= Margarita Luna de Espaillat =

Dominican Republic composer, pianist, and organist

Margarita Luna de Espaillat (July 31, 1921 – 2016) was a composer, pianist, and organist from the Dominican Republic.

Born in Santiago de los Caballeros, Luna de Espaillat began her studies under Juan Francisco García; later instructors included Manuel Antonio Rueda González, with whom she studied piano; Juan Urteaga, with whom she studied organ; and Manuel Simó, with whom she studied harmony, counterpoint, and fugue.

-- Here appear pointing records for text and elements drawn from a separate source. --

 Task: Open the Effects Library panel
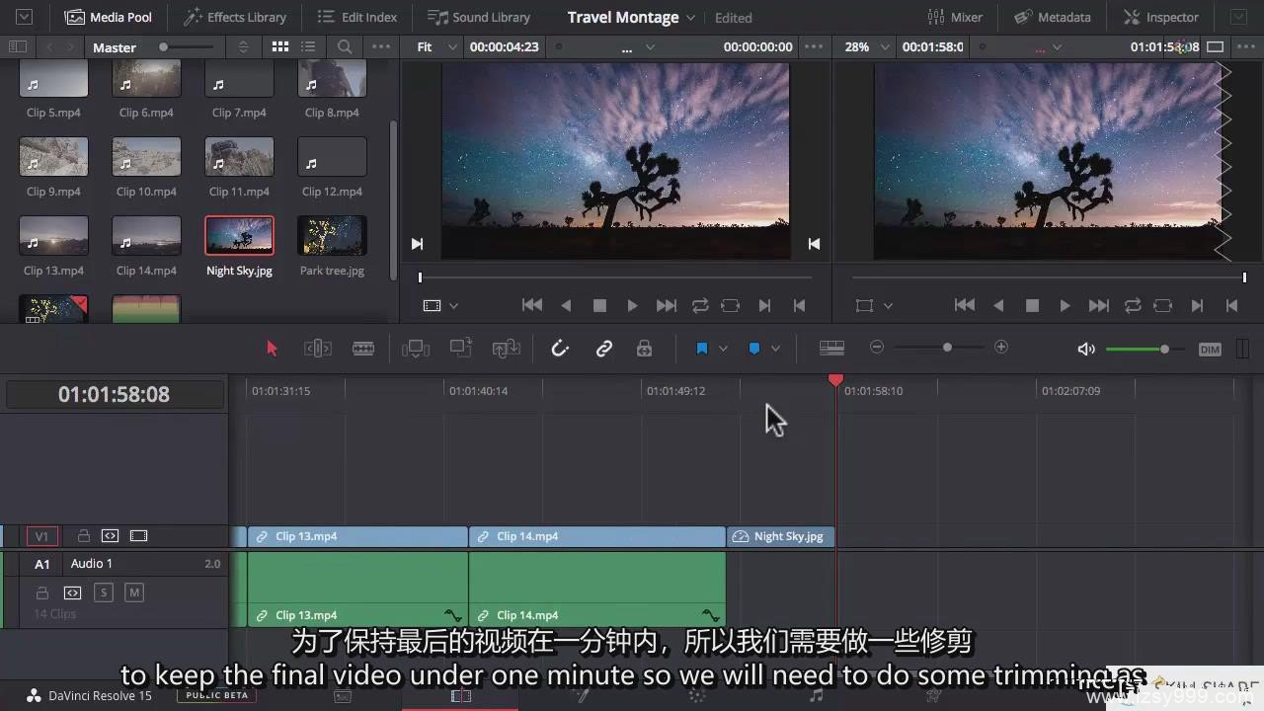(235, 17)
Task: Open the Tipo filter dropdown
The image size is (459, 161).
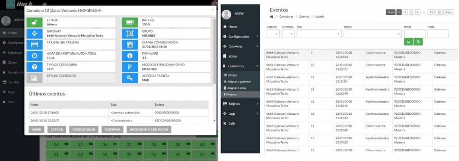Action: point(319,34)
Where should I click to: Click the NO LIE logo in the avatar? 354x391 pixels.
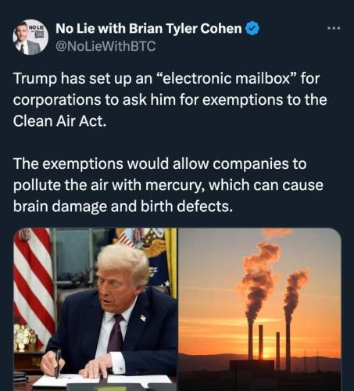point(37,27)
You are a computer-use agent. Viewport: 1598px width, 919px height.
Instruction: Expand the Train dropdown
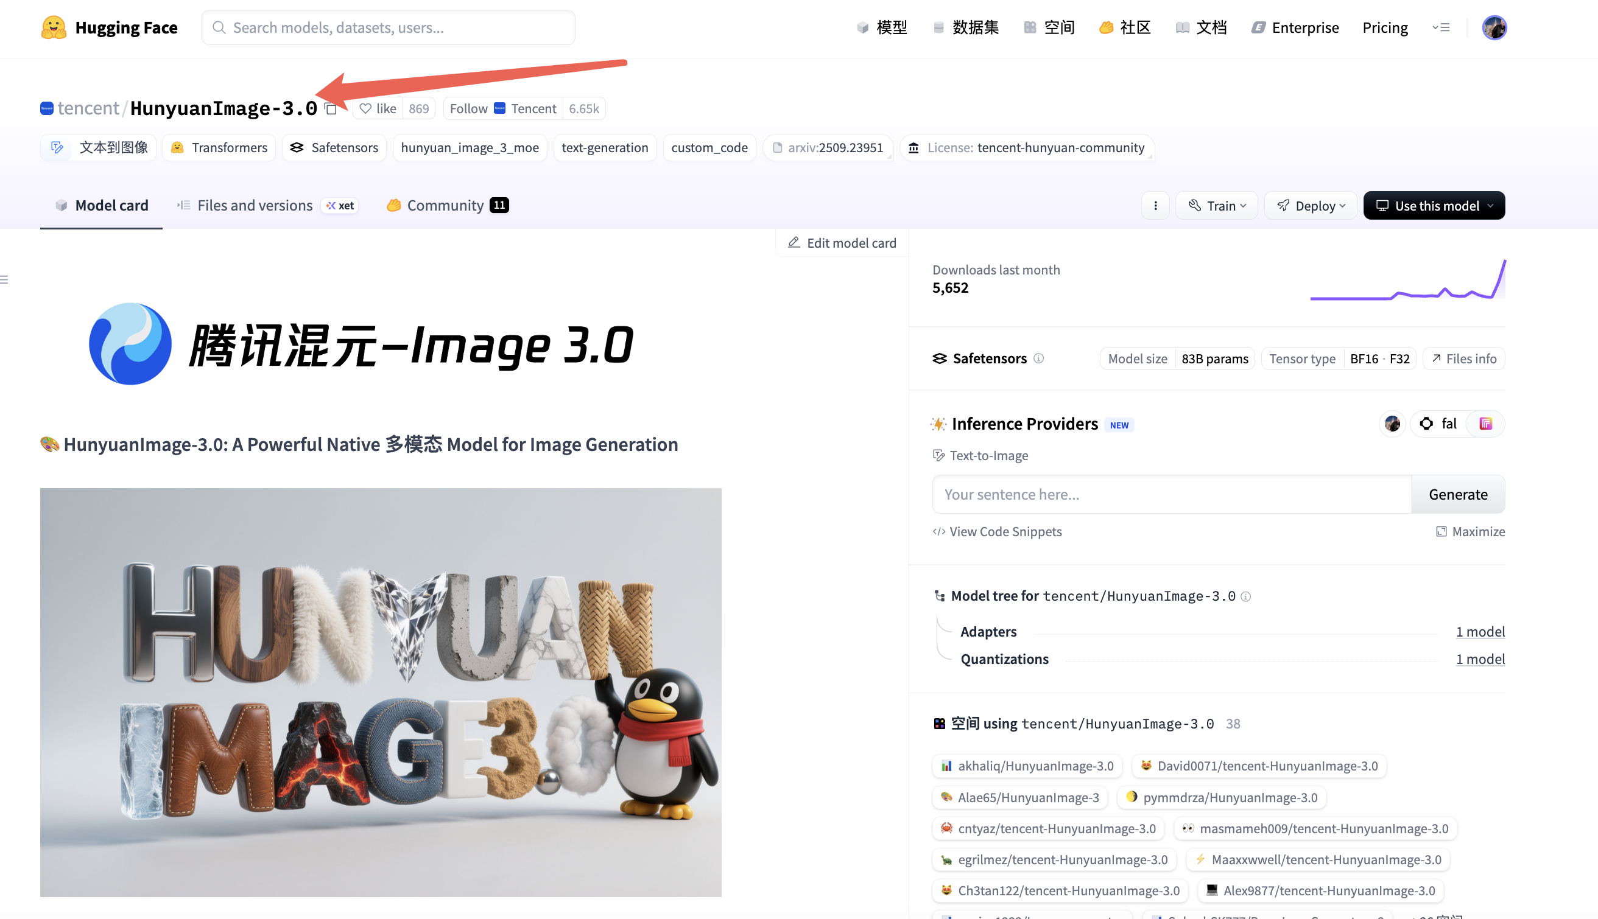click(x=1216, y=206)
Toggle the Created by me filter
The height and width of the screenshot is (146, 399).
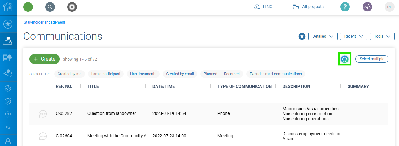point(69,74)
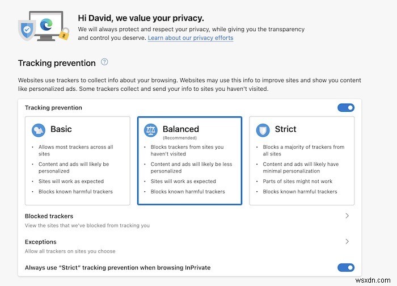397x286 pixels.
Task: Click the Balanced scales icon
Action: pyautogui.click(x=151, y=130)
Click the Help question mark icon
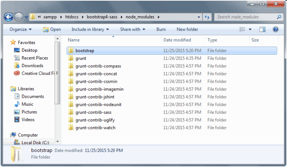Image resolution: width=287 pixels, height=167 pixels. coord(275,29)
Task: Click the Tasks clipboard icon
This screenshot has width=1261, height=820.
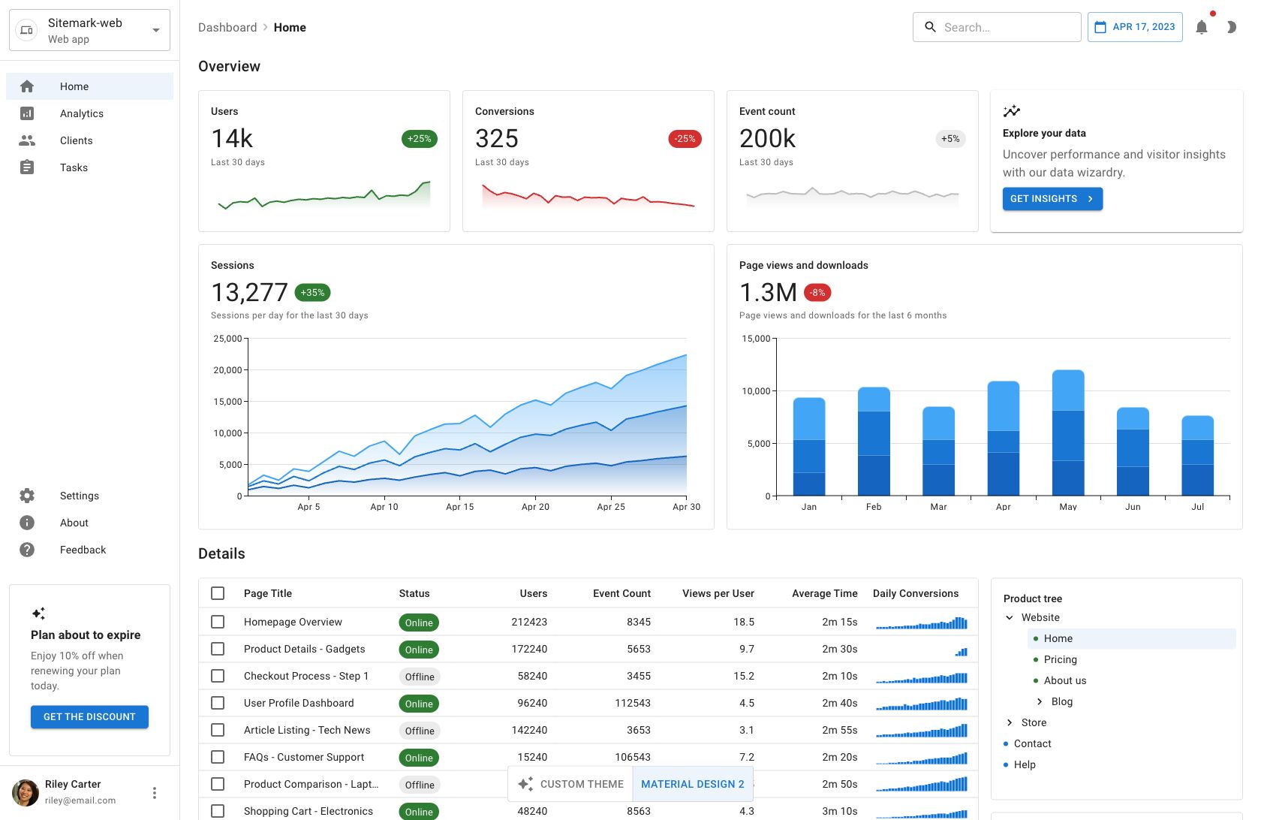Action: (27, 167)
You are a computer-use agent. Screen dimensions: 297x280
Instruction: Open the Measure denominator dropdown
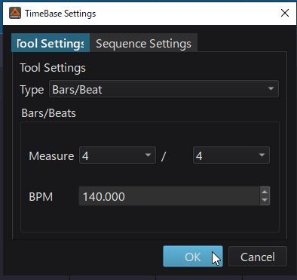231,155
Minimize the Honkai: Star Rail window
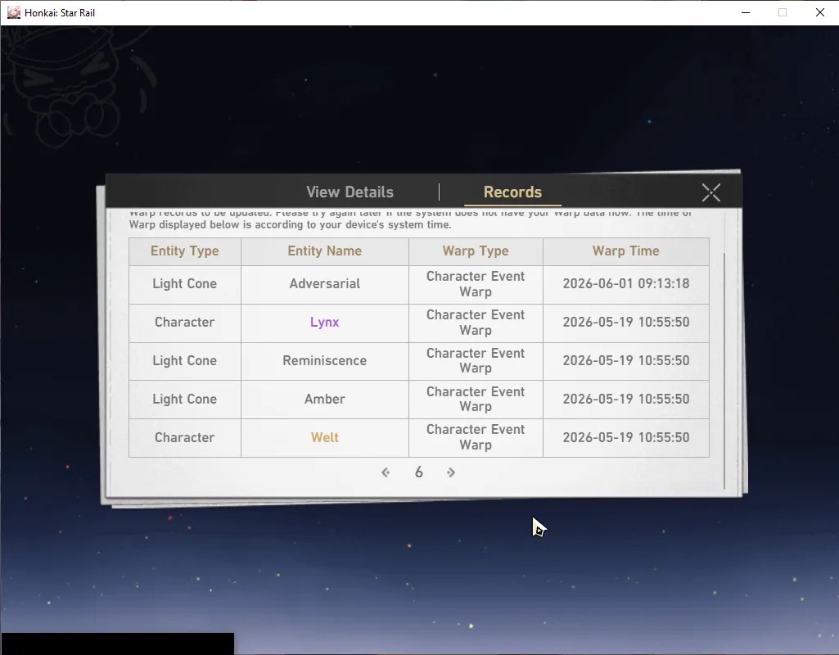 point(746,12)
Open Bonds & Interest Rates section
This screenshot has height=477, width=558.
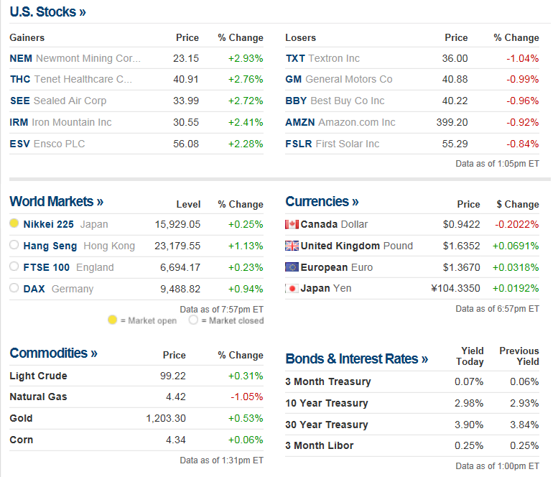(x=356, y=358)
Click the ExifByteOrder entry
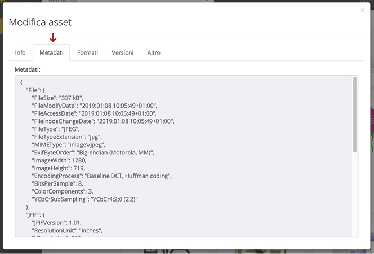Screen dimensions: 374x254 (93, 152)
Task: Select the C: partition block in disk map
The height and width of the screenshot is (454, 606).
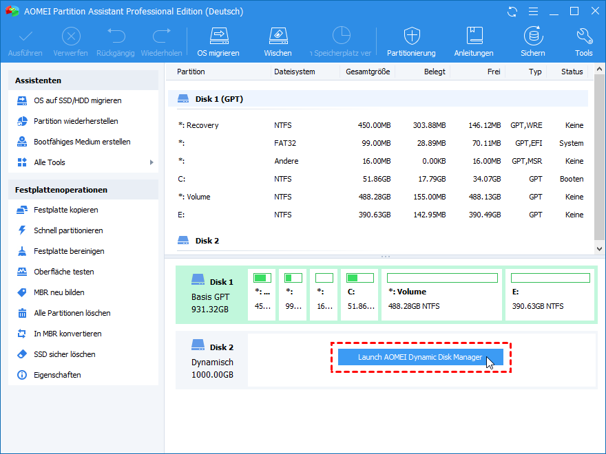Action: 358,294
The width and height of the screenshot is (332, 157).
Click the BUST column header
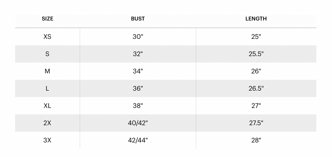coord(138,19)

From 1964 until 1967 she was a pupil of Hall Overton at the Juilliard School. For many years she was director of the National Conservatory of Music in the Dominican Republic. During her career Luna de Espaillat composed an oratorio, Vigilia eterna, and Elegie for choir, narrator, and orchestra, as well as chamber music and piano works. She also taught music history and theory. Her Cambiantes, which dates to 1969, is held to be the first dodecaphonic composition written by a Dominican composer.

Luna de Espaillat was married to businessman Víctor Espaillat Mera (a first cousin of First Lady Asela Mera and 3x-great-grandson of Francisco Espaillat), with whom she had three children, Víctor Manuel, Carmen, and Pilar Espaillat Luna. She died in Canada, where she had lived for over twenty years.